* Records for the task *
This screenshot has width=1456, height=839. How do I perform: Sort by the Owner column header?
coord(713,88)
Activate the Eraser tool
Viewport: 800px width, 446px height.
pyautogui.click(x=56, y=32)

==

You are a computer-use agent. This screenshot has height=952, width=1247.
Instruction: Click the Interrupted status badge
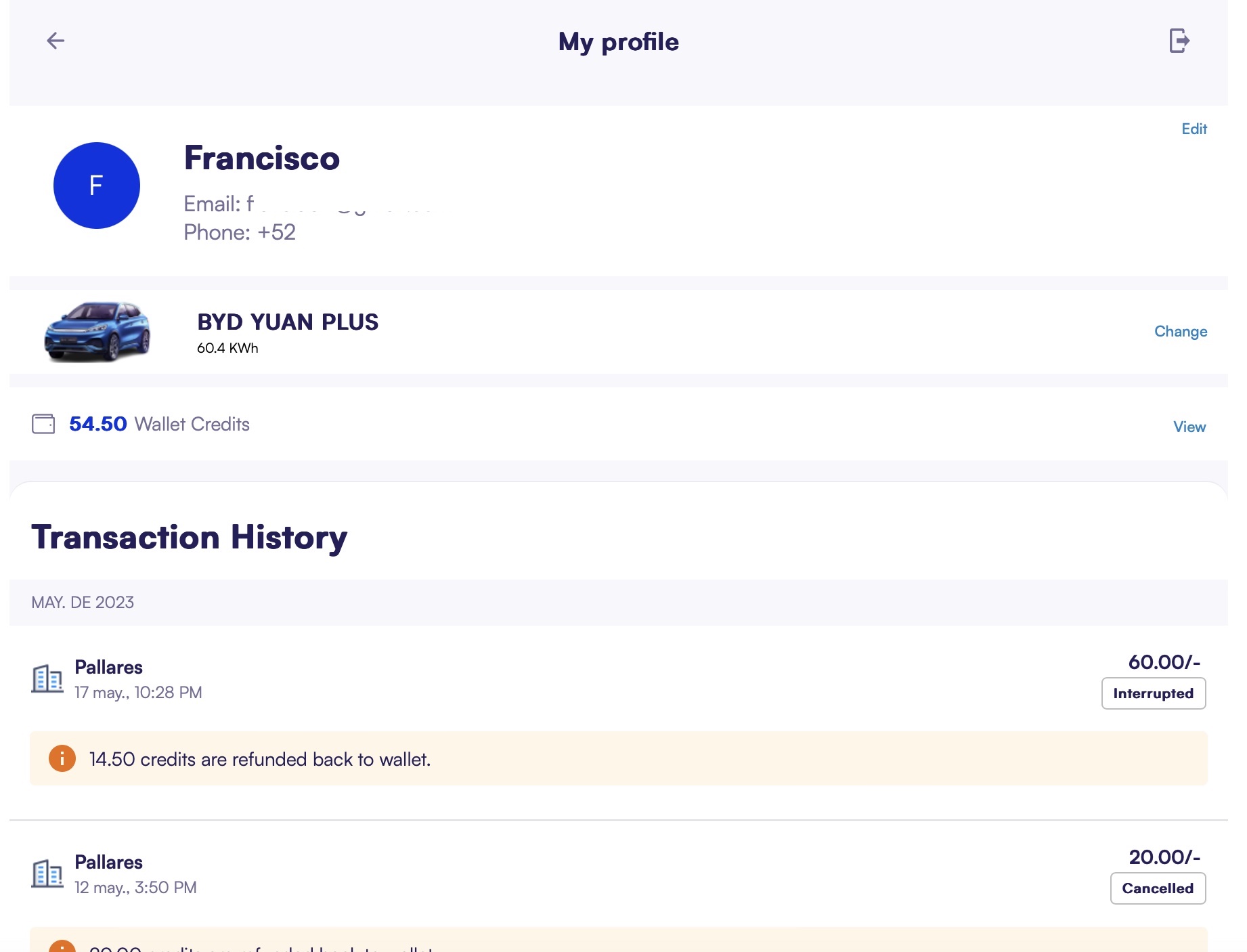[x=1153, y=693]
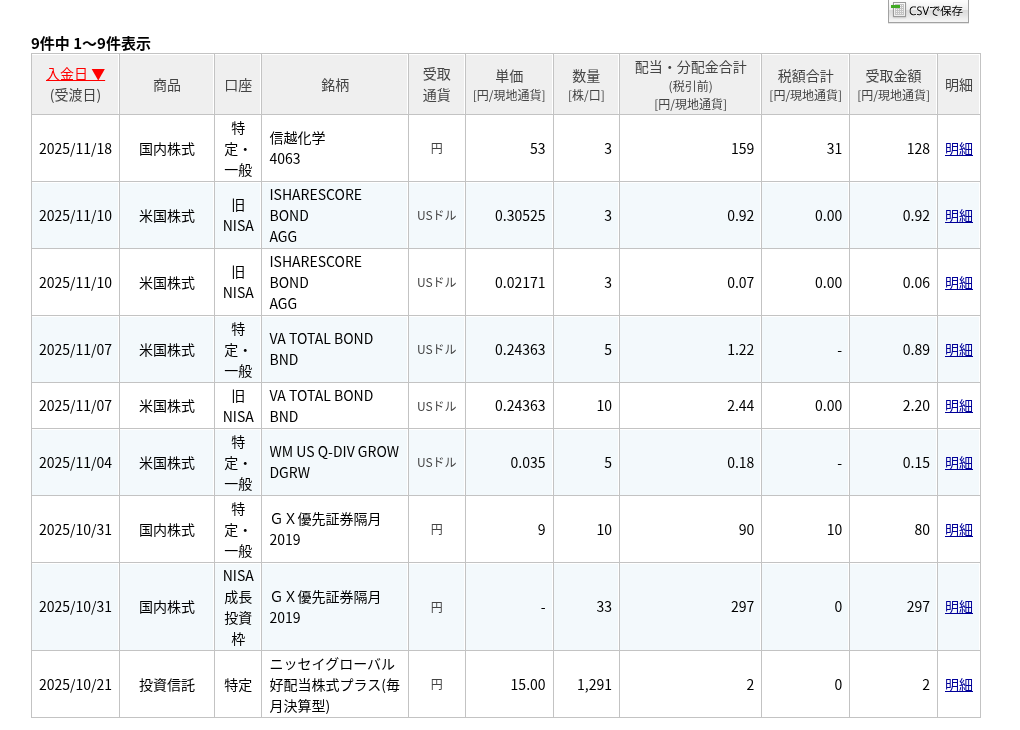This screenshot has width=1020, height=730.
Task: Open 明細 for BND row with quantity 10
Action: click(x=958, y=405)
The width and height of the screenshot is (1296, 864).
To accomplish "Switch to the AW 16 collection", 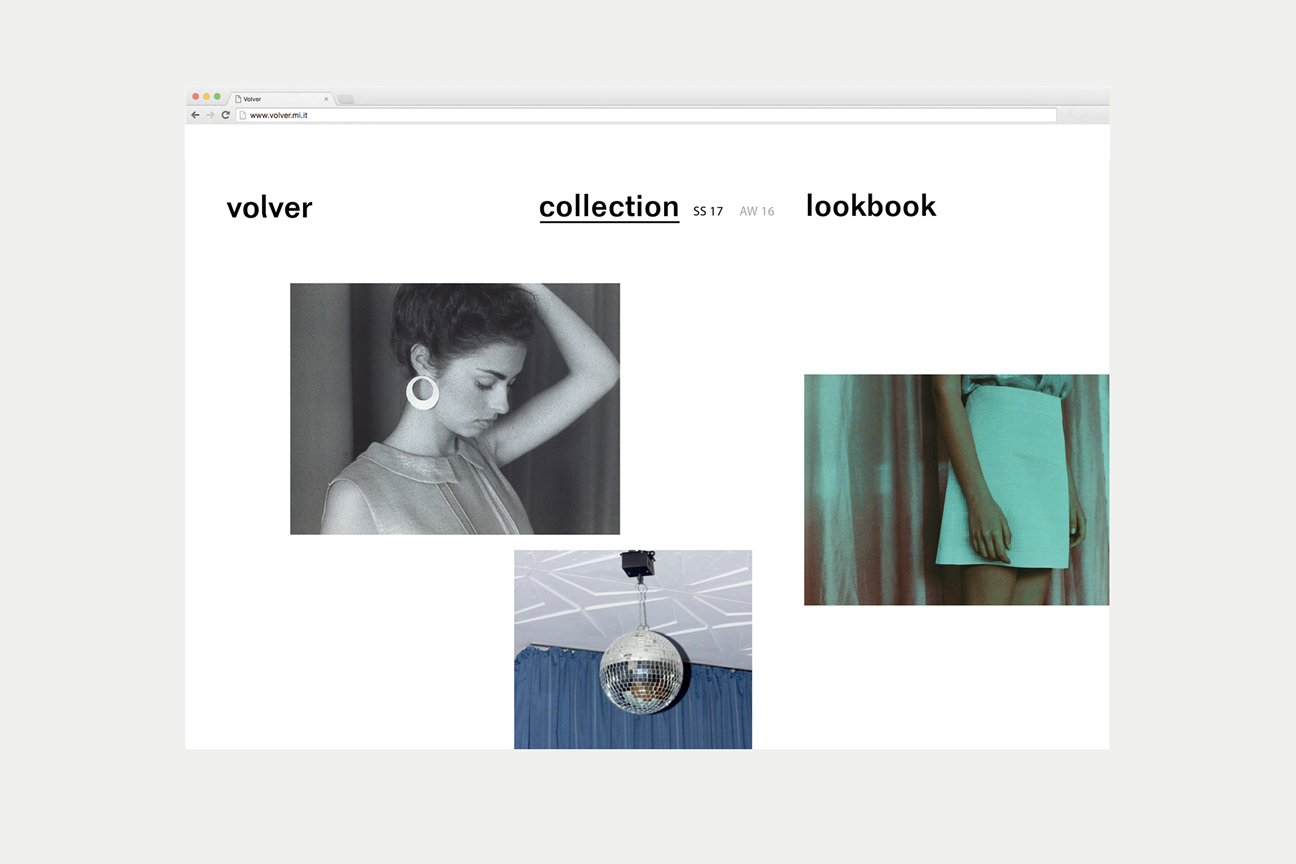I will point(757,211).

==

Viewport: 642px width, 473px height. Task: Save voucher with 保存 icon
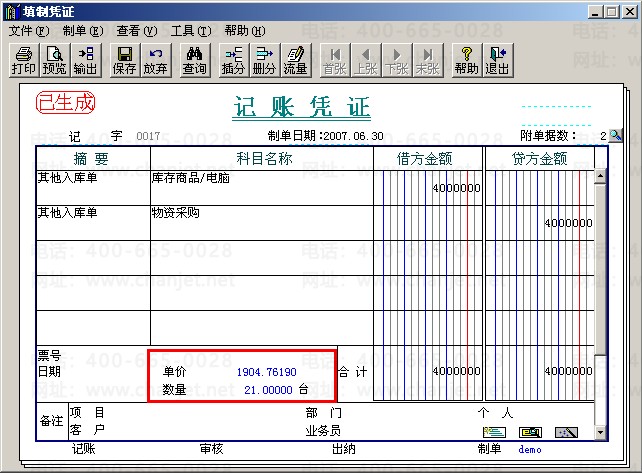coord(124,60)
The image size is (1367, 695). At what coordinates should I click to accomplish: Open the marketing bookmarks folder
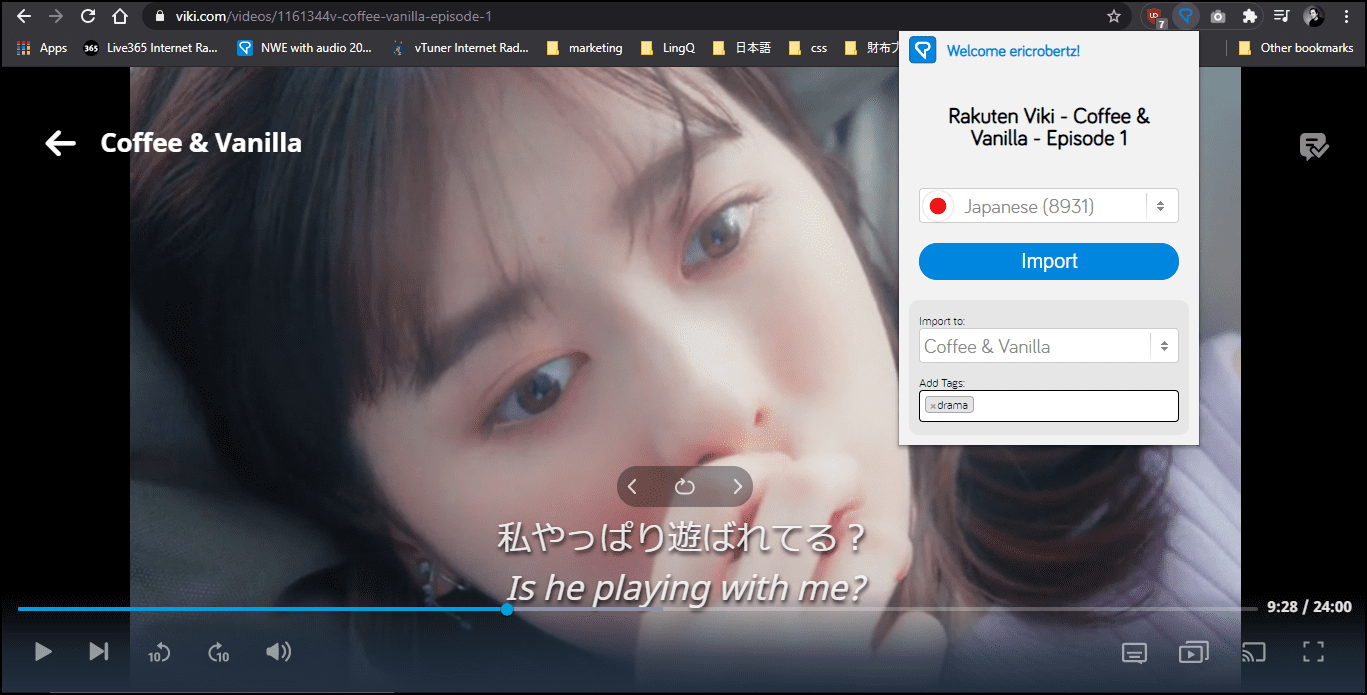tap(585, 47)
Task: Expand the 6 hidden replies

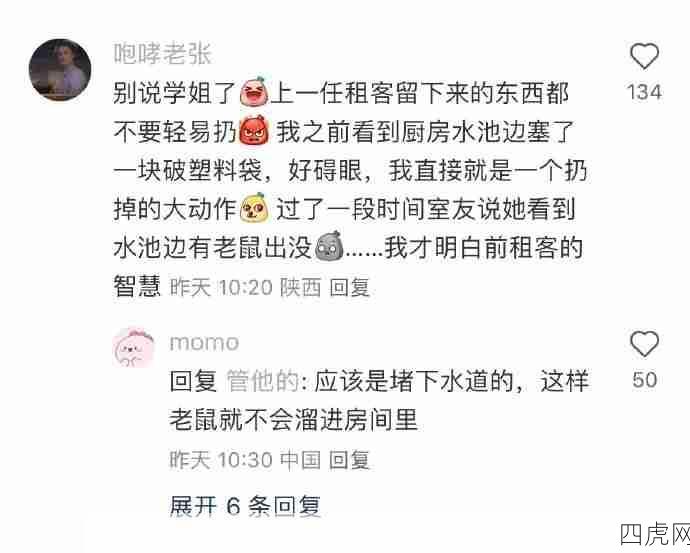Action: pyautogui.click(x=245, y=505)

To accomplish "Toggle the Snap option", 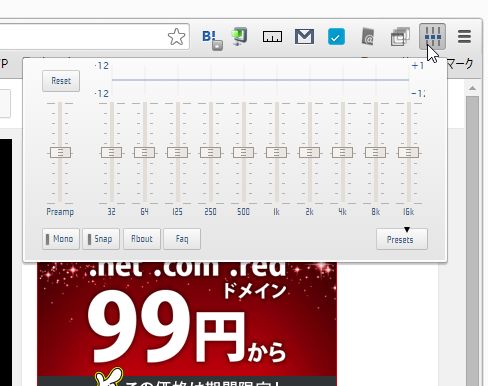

* Work instructions *
Where a picture appears in the records above, omit it, and transcribe exactly the stretch of lines from the one with "You are a computer-use" through the one with "The width and".

* Task answer *
You are a computer-use agent. This screenshot has height=952, width=1247.
Instruction: Click the Interrupted status badge
[x=1153, y=693]
This screenshot has width=1020, height=730.
Task: Open 明細 for BND row with quantity 10
Action: click(x=958, y=405)
The width and height of the screenshot is (1296, 864).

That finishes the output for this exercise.